CDLHT takes a hit as Q3 disappoints market

CDLHT takes a hit as Q3 disappoints market

CDL Hospitality Trusts (CDLHT) units took a hard knock on Tuesday after the group posted weaker- than-expected results for the third quarter.

The counter dived to an intraday low of $1.935 before closing the day at $1.94, down 13 cents or 6.3 per cent, after almost 14 million units changed hands.

The results, which the group posted before the start of market trading on Tuesday, showed that gross revenue dipped 0.8 per cent year-on-year to $36.15 million and net property income dropped 1.1 per cent to $33.61 million.

Income available for distribution eased 1.3 per cent y-on-y to about $29.2 million, of which $2.921 million will be retained for working capital, leaving $26.29 million to be paid to security holders.

DMG & Partners has downgraded its call on the counter to "neutral" given a weaker hospitality outlook, and lowered its target price for the stapled security to $2.

CDLHT said the weaker performance was the result of slightly lower revenue per available room (Rev- PAR) for its Singapore hotels as the Singapore economy and the hospitality sector came under the impact of weaker macroeconomic environment.

"The corporate market, particularly the meetings and conference business, was affected by the economic malaise," CDLHT said.

RevPAR for the group's Singapore hotels excluding Studio M Hotel (which was acquired on May 3, 2011) dipped 0.9 per cent y-on-y to $209 in Q3 2012, on the back of a 0.9 percentage point dip in average occupancy rate to 88.6 per cent.

The average daily room rate remained unchanged at $236. The slow business environment in Singapore has continued into this month.

The first 24 days of October showed an indicative one per cent y-on-y RevPAR growth for the Singapore hotels.

In Australia, where it has five hotels in Brisbane and Perth, the fixed rent contribution from the hotels dipped due to a translation loss arising from the weakening Australian dollar.

CDLHT's distribution per stapled security for Q3 2012 was 2.72 cents, down 1.8 per cent year-on-year.

The stapled group, which makes distributions semiannually, will pay security holders their distribution for Q3 along with that for Q4 in Q1 2013.

For the first nine months of 2012, distribution per stapled security rose 3.8 per cent y-on-y to 8.42 cents.

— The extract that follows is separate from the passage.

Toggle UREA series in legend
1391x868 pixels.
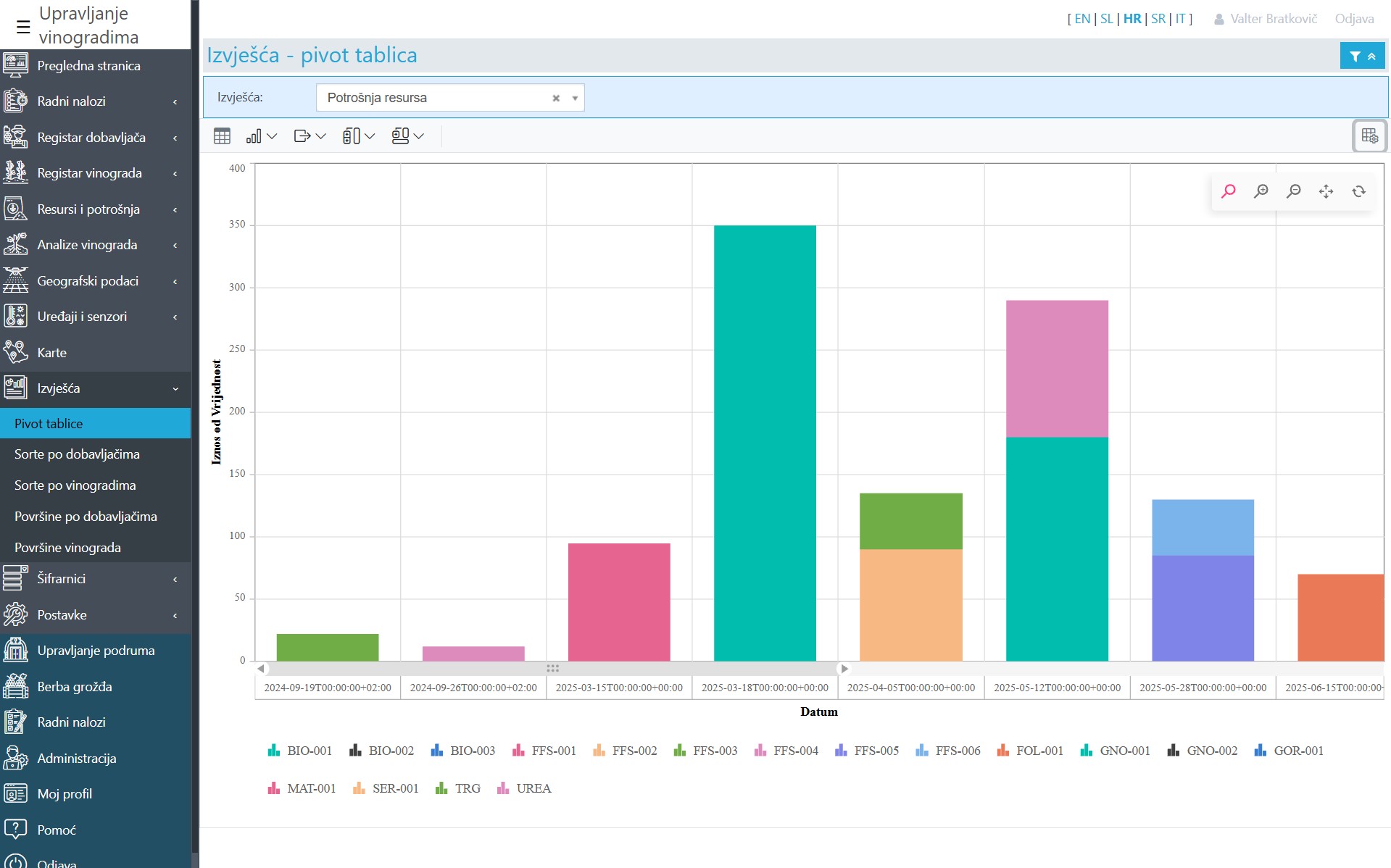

Distribution per stapled security for Q3 2012 and for the first nine months of 2012 translate into annualised distribution yields of 5.6 per cent and 5.8 per cent respectively based on CDLHT's closing price of $1.94 yesterday.

CDLHT's net asset value per stapled security dipped to $1.57 at end-Sept 2012 from $1.60 at end-Dec 2011.

The Q3 and nine-month distribution figures reflect payout ratios of 90 per cent as CDLHT is retaining 10 per cent of income available for distribution as working capital.

Vincent Yeo, CEO of M&C Reit Management Limited, the manager of CDLHT, said the stapled group is "actively sourcing for acquisition opportunities in the hospitality sector in the next 12 months". The group is equipped for expansion, with low gearing of 25.5 per cent at end-Q3, though this was up slightly from 25.2 per cent at end-Q2.

The group's portfolio covers 12 hotels totalling 4,307 hotel rooms - comprising six hotels in Singapore and one in Auckland besides the five Australian properties. It also owns Orchard Hotel Shopping Arcade.

Looking ahead, Mr Yeo said: "Whilst the weak global economy has a dampening effect on Singapore's hospitality market in the near term, the vibrancy of Singapore's tourism market should help to maintain its long term appeal as an attractive travel destination."